→ Instructions for the task
Reproduce the records below word for word, starting with the line that contains "Click the Custom server stack icon" and going on through the last line of the records.

=-=-=-=-=

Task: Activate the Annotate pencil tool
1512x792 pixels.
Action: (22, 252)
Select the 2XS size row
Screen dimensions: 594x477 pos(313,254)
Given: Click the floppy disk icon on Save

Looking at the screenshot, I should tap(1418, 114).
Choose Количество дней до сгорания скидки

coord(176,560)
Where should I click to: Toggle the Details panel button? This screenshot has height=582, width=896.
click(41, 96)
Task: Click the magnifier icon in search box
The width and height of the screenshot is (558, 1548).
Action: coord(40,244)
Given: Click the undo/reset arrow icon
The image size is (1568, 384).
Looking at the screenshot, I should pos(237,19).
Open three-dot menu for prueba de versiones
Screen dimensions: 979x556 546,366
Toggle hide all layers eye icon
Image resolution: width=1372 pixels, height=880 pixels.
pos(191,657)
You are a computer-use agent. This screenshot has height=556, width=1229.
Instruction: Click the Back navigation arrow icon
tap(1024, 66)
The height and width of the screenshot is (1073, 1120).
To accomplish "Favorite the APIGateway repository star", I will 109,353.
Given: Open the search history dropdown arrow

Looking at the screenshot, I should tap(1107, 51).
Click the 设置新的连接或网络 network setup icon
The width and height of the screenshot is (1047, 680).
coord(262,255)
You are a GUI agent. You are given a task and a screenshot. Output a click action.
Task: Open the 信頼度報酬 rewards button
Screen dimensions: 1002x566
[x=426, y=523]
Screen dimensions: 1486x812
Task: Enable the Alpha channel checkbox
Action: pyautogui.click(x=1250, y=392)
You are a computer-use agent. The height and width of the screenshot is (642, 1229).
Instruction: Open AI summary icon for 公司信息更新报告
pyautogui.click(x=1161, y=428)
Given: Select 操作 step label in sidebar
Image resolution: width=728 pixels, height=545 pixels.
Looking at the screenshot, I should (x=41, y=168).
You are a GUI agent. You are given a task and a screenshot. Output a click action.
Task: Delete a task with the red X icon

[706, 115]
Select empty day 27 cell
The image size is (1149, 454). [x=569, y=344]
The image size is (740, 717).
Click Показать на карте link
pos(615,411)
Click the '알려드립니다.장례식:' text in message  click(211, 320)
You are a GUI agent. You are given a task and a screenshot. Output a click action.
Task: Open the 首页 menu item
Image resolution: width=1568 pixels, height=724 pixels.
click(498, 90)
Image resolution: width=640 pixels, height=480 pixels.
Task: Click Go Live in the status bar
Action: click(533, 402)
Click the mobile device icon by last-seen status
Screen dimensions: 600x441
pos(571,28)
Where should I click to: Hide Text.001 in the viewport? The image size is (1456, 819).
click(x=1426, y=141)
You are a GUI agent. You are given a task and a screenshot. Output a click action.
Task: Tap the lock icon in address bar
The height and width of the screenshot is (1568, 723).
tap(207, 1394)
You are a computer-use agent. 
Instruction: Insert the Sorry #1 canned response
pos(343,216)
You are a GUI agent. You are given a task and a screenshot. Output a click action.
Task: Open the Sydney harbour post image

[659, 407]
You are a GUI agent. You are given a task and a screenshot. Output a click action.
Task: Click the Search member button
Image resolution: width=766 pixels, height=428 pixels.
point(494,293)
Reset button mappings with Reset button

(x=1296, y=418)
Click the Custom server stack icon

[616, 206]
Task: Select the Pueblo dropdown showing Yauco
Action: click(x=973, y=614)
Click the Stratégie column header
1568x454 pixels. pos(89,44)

=-=-=-=-=

→ Written reply
Click the Custom server stack icon

[616, 206]
Task: Select the Pueblo dropdown showing Yauco
Action: click(x=973, y=614)
Click the Stratégie column header
1568x454 pixels. pos(89,44)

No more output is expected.